Но сейчас что-то удерживало его от этого. Когда он садился за стол, слова не хотели ложиться на бумагу. Уставший и рассерженный, он начинал вспоминать.
– Это что-то новенькое, – сказал Гаррет, указывая на тарелку Кэтрин. На ней лежала горка салата из шпината.
Кэтрин безразлично пожала плечами.
– Я что, не могу съесть салат?
– Конечно, можешь, – быстро сказал Гаррет. – Просто ты ешь его уже третий раз на этой неделе.
– Не знаю почему, но меня ужасно тянет на шпинат.
– Смотри не превратись в кролика.
Она засмеялась, добавляя в салат заправку.
– Ну, если продолжить твою мысль, – сказала она, выразительно посмотрев на тарелку Гаррета с морепродуктами, – то ты давно должен был превратиться в акулу.
– Так я и есть акула, – сказал он, хищно оскалив зубы.
– Может, ты и акула, но если ты будешь дразнить меня, я не дам тебе шанса доказать мне это.
Он улыбнулся.
– Я могу доказать это в ближайший уик-энд.
– Когда? У тебя все дни расписаны по минутам.
– Только не в этот уик-энд. Хочешь верь – хочешь не верь, но я отменил занятия, чтобы мы могли побыть немного вдвоем. Мы уже бог знает сколько времени не проводили уик-энд вместе.
– Что ты задумал?
– Пока не знаю. Мы можем покататься на яхте или придумать что-нибудь еще. Все, что ты захочешь.
Она засмеялась.
– Вообще-то у меня на эти выходные грандиозные планы: прошвырнуться по магазинам в Париже, смотаться в Африку на сафари, но если ты просишь… я, так и быть, все отменяю ради тебя.
– Считай, что я пригласил тебя на свидание.
Шли дни, и сон начал стираться из памяти. После каждого разговора с Терезой Гаррет чувствовал себя обновленным. Пару раз он попадал на Кевина, и восторг мальчика от того, что у его матери появился Гаррет, прибавлял ему уверенности.

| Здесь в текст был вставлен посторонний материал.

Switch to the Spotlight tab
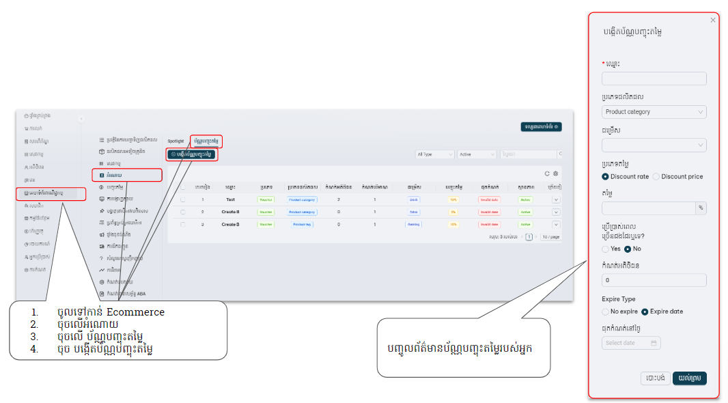Screen dimensions: 728x403 coord(176,141)
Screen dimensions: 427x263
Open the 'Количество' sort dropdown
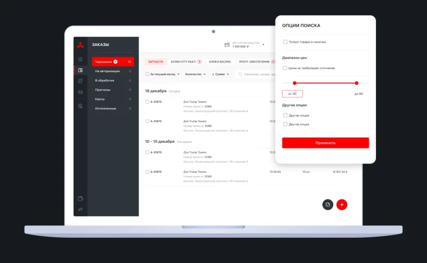tap(195, 74)
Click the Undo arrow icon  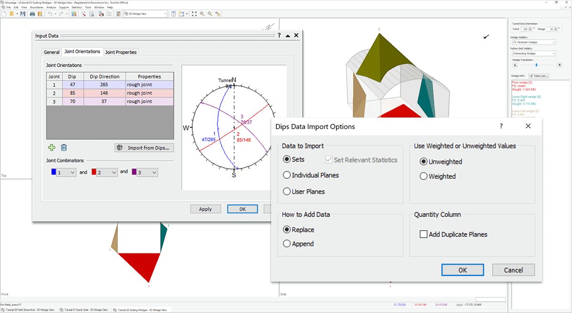50,14
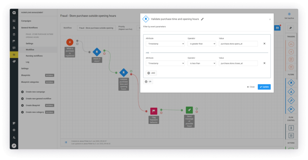
Task: Select the pink 'Flag fraudulent behavior' node
Action: (154, 111)
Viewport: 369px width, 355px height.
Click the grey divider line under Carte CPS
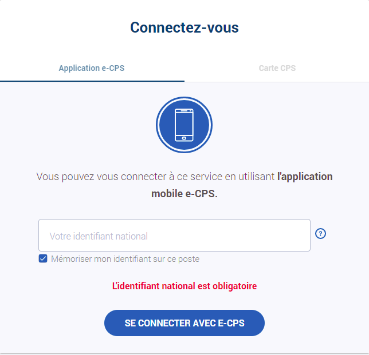[x=277, y=82]

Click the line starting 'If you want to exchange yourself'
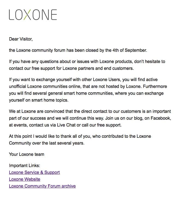(x=83, y=79)
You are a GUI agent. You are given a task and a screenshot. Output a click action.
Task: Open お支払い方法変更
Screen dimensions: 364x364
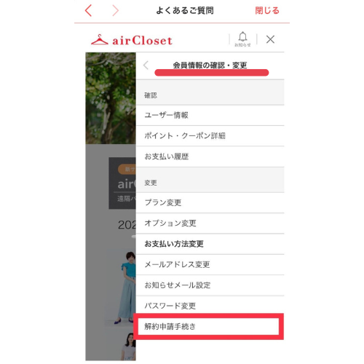pos(210,244)
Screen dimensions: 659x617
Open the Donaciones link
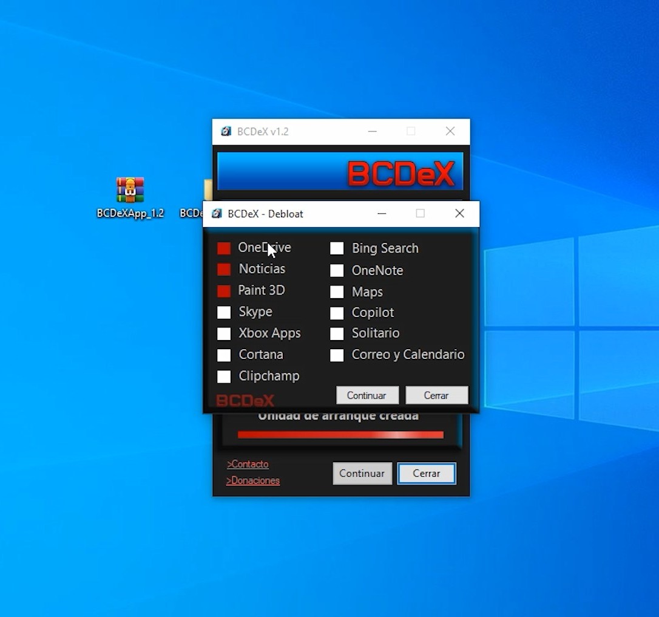[253, 480]
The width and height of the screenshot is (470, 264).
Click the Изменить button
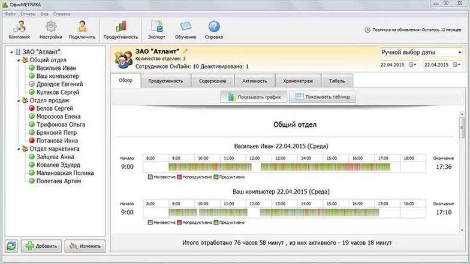coord(85,246)
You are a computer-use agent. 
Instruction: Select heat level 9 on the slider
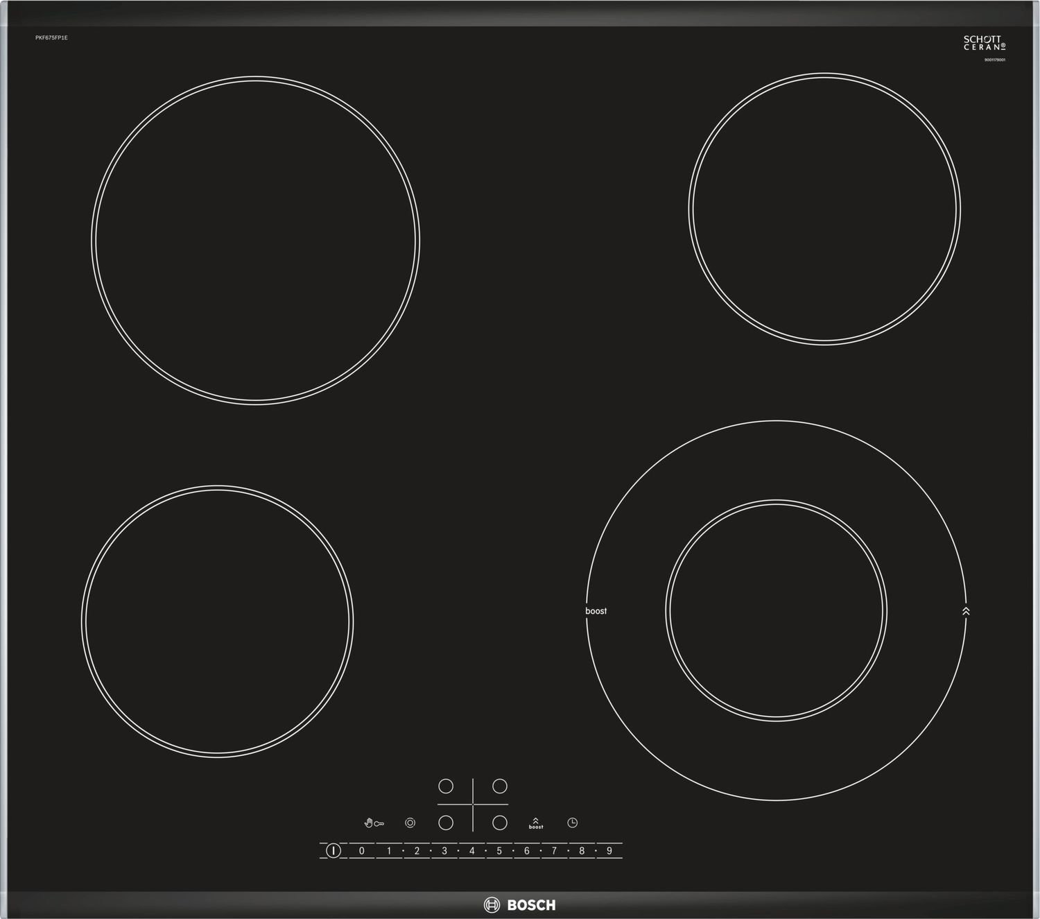(608, 850)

Август, как обычно, выдался жаркий и влажный, дни тянулись ужасно медленно. Гаррет с головой окунулся в работу, стараясь заглушить боль разлуки.
До вылета в Бостон оставалось несколько дней, когда однажды вечером зазвонил телефон. Гаррет готовил ужин на кухне.

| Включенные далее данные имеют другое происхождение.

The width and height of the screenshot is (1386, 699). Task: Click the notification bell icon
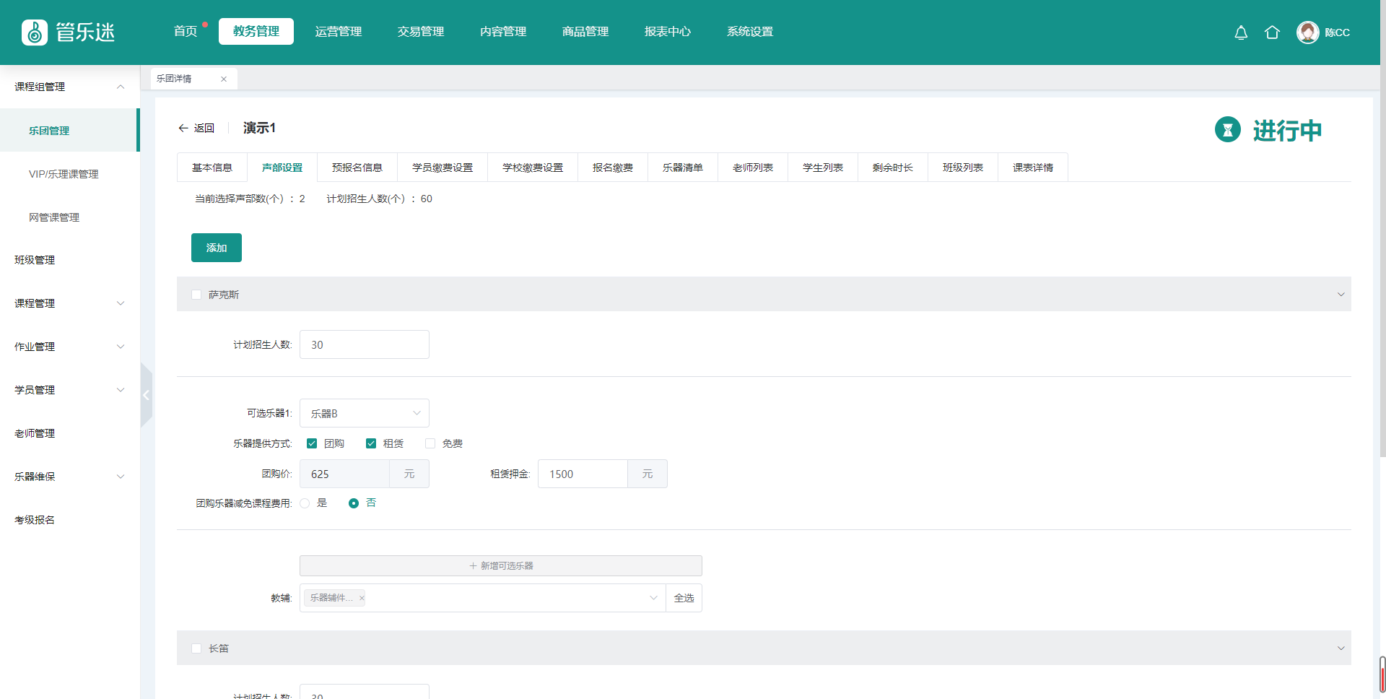tap(1241, 32)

– Привет, незнакомец, – сказала она. – У тебя есть несколько свободных минут?
– Для тебя я всегда свободен.
– Я хотела уточнить, каким рейсом ты вылетаешь. В прошлый раз ты ничего не сказал об этом.
– Не бросай трубку, – сказал он, роясь в ящике стола, – я поищу билет. Так, вот он. Я буду в Бостоне в начале первого.

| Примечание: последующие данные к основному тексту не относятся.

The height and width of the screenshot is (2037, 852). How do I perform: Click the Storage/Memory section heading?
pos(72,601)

– Отлично. К этому времени я уже успею проводить Кевина в спортивный лагерь, и у меня останется несколько часов, чтобы убраться в квартире.
– Ты будешь специально для меня наводить порядок?
– Я хочу принять тебя по высшему разряду.
– Мне льстит такое внимание.
– Подобную честь я оказываю только тебе и своим родителям.
– Может, мне захватить с собой белые перчатки, чтобы проверить, хорошо ли ты вытерла пыль?
– Если ты это сделаешь, то долго не проживешь, – пригрозила Тереза.
Он засмеялся и сменил тему.
– Я жду не дождусь, когда же наконец снова увижу тебя, – честно сказал он. – Эти три недели оказались еще тяжелее, чем я думал.
– Я догадалась об этом по твоему голосу. В последние дни ты был таким угнетенным… я начала всерьез волноваться.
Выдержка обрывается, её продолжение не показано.